For example, if the electrolytes are known to have a negative
imbalance (as determined by a reference electrode measurement as
described above), the discharging end point may be the point at
which the rate of change of the positive half-cell versus the
reference electrode potential reaches a maximum before slowing down
again. Alternatively, if the electrolytes are known to have a
positive imbalance (as determined by a reference electrode
measurement as described above), the discharging end-point may be
the point at which the rate of change of the negative half-cell
versus the reference electrode potential reaches a maximum before
slowing down again. In other words, the measurement end-point may
be the point at which dV/dt is a maximum (where V is potential, and
t is time).
[0207] The electronic module may then determine the value of the
elapsed discharge time (X), and may calculate the concentration of
the indicated electrolyte. For example, the indicated electrolyte
species may be Fe.sup.3+ if the end point is reached on the
positive side, or may be Cr.sup.2+ if the end point is reached on
the negative side. In some embodiments, the electronic module may
then communicate the measured concentration value to the main flow
battery control system in step 7 at about time t=X+2.2.
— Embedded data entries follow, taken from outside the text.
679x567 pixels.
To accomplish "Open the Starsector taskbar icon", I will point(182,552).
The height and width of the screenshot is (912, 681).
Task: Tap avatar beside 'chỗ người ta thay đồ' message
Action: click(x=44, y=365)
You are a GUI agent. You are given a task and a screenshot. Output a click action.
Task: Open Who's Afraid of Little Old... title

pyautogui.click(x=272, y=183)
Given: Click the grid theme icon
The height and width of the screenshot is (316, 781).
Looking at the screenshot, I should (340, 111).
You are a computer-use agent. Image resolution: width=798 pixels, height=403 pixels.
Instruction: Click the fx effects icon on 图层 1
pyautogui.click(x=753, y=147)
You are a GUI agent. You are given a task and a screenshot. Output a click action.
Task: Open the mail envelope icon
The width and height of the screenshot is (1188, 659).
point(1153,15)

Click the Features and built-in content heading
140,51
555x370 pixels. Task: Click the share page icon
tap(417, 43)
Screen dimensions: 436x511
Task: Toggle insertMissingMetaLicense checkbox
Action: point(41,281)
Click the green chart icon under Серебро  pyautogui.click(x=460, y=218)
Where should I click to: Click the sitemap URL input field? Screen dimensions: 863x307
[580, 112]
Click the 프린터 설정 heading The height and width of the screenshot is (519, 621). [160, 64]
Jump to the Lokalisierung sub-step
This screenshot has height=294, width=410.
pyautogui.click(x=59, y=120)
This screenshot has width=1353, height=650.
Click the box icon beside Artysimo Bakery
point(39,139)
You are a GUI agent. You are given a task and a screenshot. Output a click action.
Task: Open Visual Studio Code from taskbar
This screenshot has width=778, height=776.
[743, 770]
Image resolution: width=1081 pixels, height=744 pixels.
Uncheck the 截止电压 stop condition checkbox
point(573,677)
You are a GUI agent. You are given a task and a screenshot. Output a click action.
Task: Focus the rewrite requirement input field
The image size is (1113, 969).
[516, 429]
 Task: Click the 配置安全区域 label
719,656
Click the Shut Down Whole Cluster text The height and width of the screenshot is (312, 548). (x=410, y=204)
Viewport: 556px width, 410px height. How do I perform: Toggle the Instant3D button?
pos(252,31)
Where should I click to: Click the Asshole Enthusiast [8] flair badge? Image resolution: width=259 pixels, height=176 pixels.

[0208] The test cell 120 may then be fully discharged to a
near-zero point (step 8 at about time t=X+2.3 minutes) as described
above with reference to the process of FIG. 12A. The discharge
process may be stopped when the test cell OCV reaches a desired
near-zero point (e.g., about 0.002V in some embodiments), which may
take a few seconds up to about 2 minutes, depending on several
factors. The time interval for the second discharge stage may also
be variable and is represented as `Y` in FIG. 14A. Once the
near-zero point is reached, charging of the test cell 120 may begin
(step 9). The test cell 120 may be charged until a desired
imbalance measurement end-point is reached as discussed above. The
charging time interval is represented in FIG. 14A as `Z`. Thus, the
charging process may be stopped (step 10) at time X+Y+Z+2.3
minutes. The electronic module may then calculate the degree of
electrolyte imbalance (step 11) and communicate the result to the
main flow battery control system.
[0209] In various embodiments, once a desired analyte value has
been determined (e.g., an SOO of a positive or negative
electrolyte, an imbalance, an SOC, or a reactant concentration),
the obtained information may be used to control operation of one or
more flow battery components. For example, an imbalance value, or
one or more SOO values may be communicated to a rebalancing system
so that the rebalancing system may adjust a concentration of one or
more reactants in order to establish a desired electrolyte balance
in the SOOs of the positive and negative electrolytes. Such control
may be achieved by operating various components such as one or more
pumps, one or more valves, a rebalancing cell voltage, a
rebalancing cell current, other aspects of a rebalancing system, or
other components. Alternatively, a communications device may be
used to communicate an alarm, a control signal, or other
information derived from or describing the obtained analyte value
to another system or to a human operator. Such communication device
may be configured to transmit an email, transmit an SMS message,
illuminate a light, sound an alarm, or any other communication.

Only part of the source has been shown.